Pliron – Pliron IR (MLIR-like)#
cuda-oxide does not compile Rust directly to PTX in one step. It lowers code through a series of intermediate representations, each capturing a different level of abstraction. The framework that makes this possible is pliron – an extensible compiler IR framework written in pure Rust, inspired by LLVM’s MLIR. We refer to the IR built on this framework as Pliron IR.
This chapter explains what upstream MLIR is, why pliron exists as an alternative, and how its core data structures work. If you have never built a compiler, don’t worry – nothing here requires prior compiler experience, just a working knowledge of Rust.
What is MLIR (and why should you care)?#
LLVM IR is a fixed instruction set. It has roughly 70 opcodes (add, load,
br, getelementptr, and so on), and if your domain doesn’t map cleanly to
those opcodes, tough luck – you flatten your high-level concepts into low-level
instructions and hope the optimizer can reconstruct what you meant.
MLIR (Multi-Level Intermediate Representation) takes a different approach. Instead of one fixed instruction set, MLIR gives you a framework for defining many instruction sets – called dialects – each tailored to a specific domain. A dialect is a collection of operations, types, and attributes that model the concepts you actually care about.
The key idea is straightforward:
Define a dialect with operations that match your domain.
Write passes that transform one dialect into another (lowering).
Chain passes together until you reach something a backend can consume.
Consider how Triton (the GPU compiler behind PyTorch) uses MLIR. Python GPU code
first lowers to TTIR, a tensor-level IR where operations like “broadcast this
scalar across a tensor” are first-class. At that level, Triton can apply
domain-specific optimizations – for instance, replacing a splat + mul
(broadcast a scalar, then multiply element-wise) with a single native
vector-scalar multiply. That optimization is trivial to express when you have
tensor operations in your IR and nearly impossible to recover after flattening
to LLVM IR.
cuda-oxide faces a similar challenge. We need to represent three very different levels of abstraction:
Level |
What it models |
Example operations |
|---|---|---|
|
Rust semantics – tuples, enums, slices, checked arithmetic |
|
|
Machine-near operations – integer math, memory, control flow |
|
|
GPU intrinsics – thread indexing, warp shuffles, TMA, WGMMA |
|
Without an extensible IR, we would have to either jam Rust enums into LLVM IR (losing semantic information) or build three separate IR frameworks (losing our sanity). MLIR lets us define all three as dialects in a single system and lower between them with well-typed passes.
Enter pliron#
MLIR is a great idea. MLIR’s implementation, however, is C++ with a side of TableGen, a build system that requires you to compile all of LLVM, and debugging sessions that make you question your career choices.

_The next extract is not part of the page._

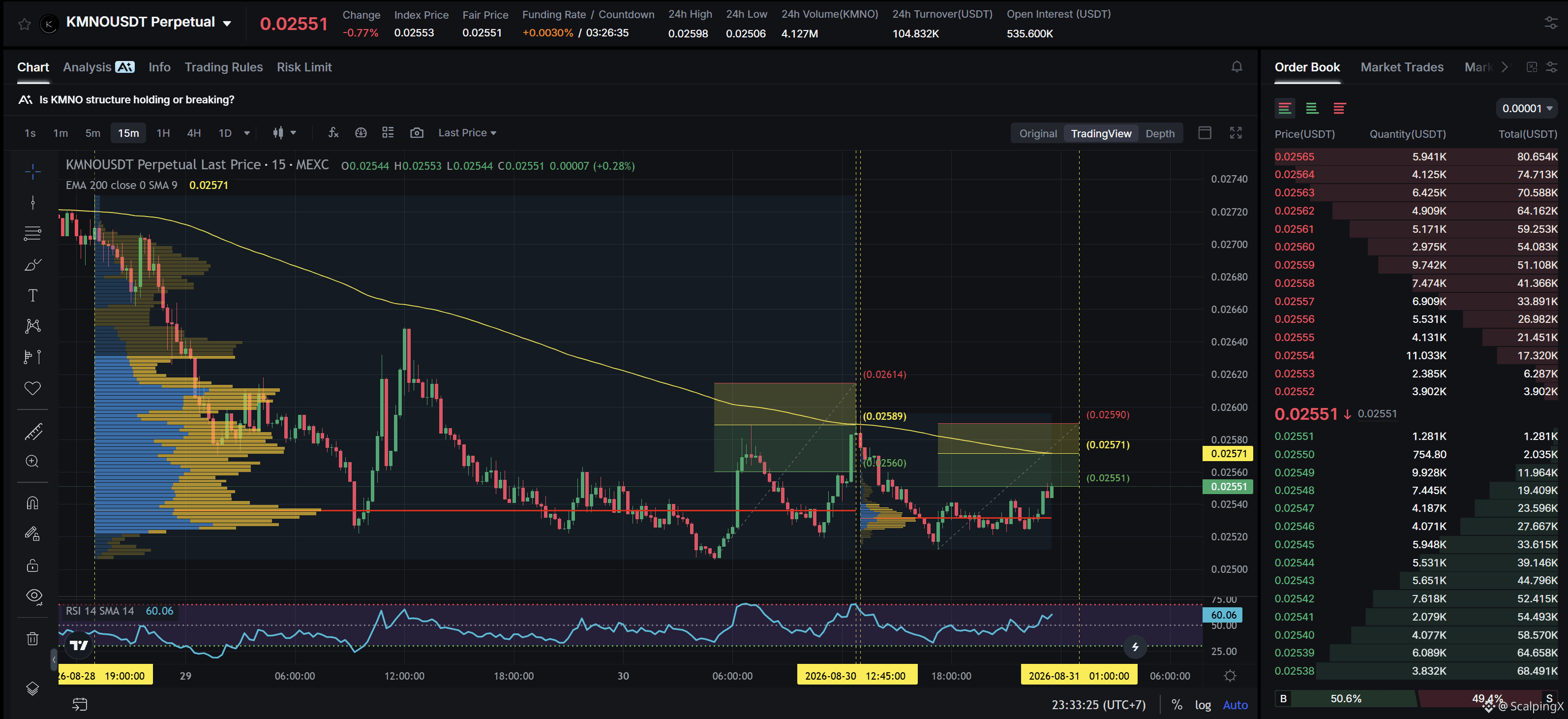Delete drawings with the trash icon
The height and width of the screenshot is (719, 1568).
(x=33, y=639)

Pliron is an MLIR-inspired extensible
compiler IR framework written in pure Rust. It follows the same conceptual
model – operations, regions, basic blocks, types, attributes, dialects, passes
– but trades C++ and TableGen for cargo build and standard Rust tooling.
Aspect |
pliron |
Upstream MLIR |
|---|---|---|
Language |
Pure Rust |
C++ with Python bindings |
Build system |
|
CMake + full LLVM build |
DSLs required |
None – just Rust macros |
TableGen, ODS |
Debugging |
Standard Rust tooling ( |
gdb on C++ templates |
Extensibility |
Add a dialect as a Rust crate |
C++ extension against LLVM headers |
Dependency weight |
One crate (git dependency) |
Gigabytes of LLVM build artifacts |
For cuda-oxide, this means the entire compiler – from MIR import to LLVM IR
export – is a single cargo build invocation. No CMake. No C++ linker errors.
No staring at TableGen error messages and wondering what you did to deserve this.
Core data structures#
Pliron’s IR is built from a handful of core types. Understanding these is the key to reading (and writing) dialect code.
Context#
The Context is the central data structure that owns all IR data –
operations, basic blocks, regions, types, attributes, and dialect registrations.

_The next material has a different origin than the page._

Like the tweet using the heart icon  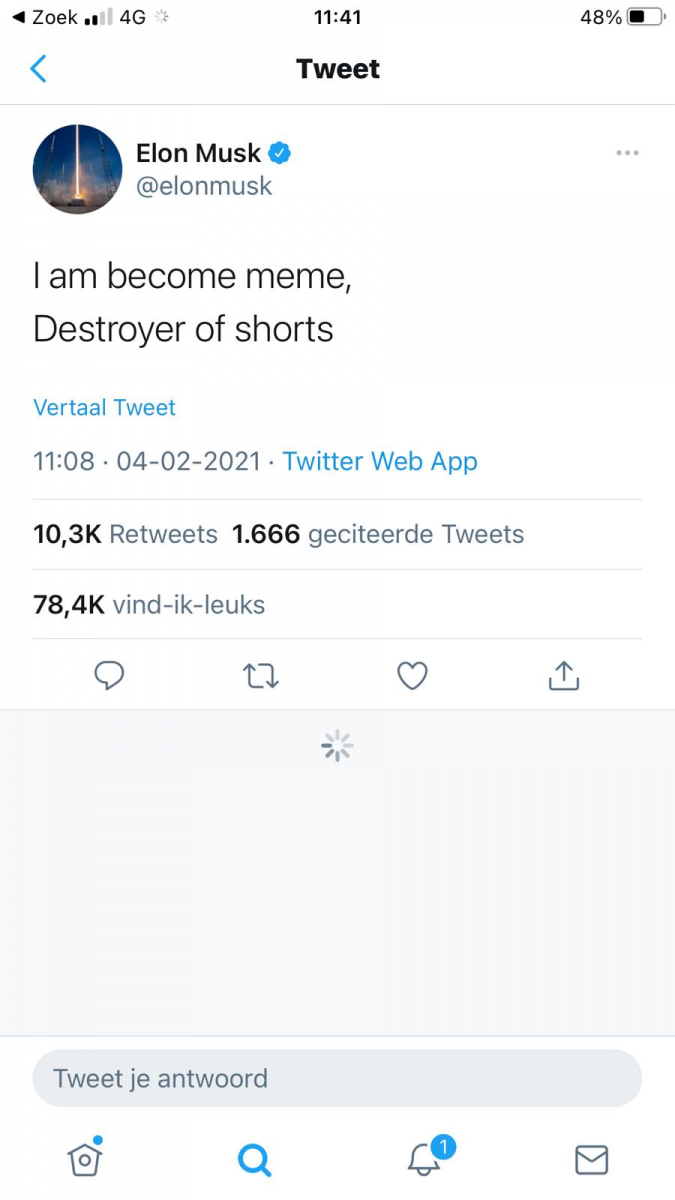[x=412, y=675]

Think of it as the arena allocator for your entire compilation unit.
// Simplified -- the real Context has more fields
pub struct Context {
operations: SlotMap<Ptr<Operation>, Operation>,
basic_blocks: SlotMap<Ptr<BasicBlock>, BasicBlock>,
regions: SlotMap<Ptr<Region>, Region>,
dialects: HashMap<DialectName, Dialect>,
type_store: TypeStore, // uniqued (deduplicated) types
attr_store: AttrStore, // uniqued attributes
}
Pliron uses generational arenas (from the slotmap crate) instead of
Box-allocated heap nodes. This gives you:
O(1) insert and remove – no tree rebalancing, no linked-list traversal.
Stable indices – inserting or removing an element does not invalidate other indices.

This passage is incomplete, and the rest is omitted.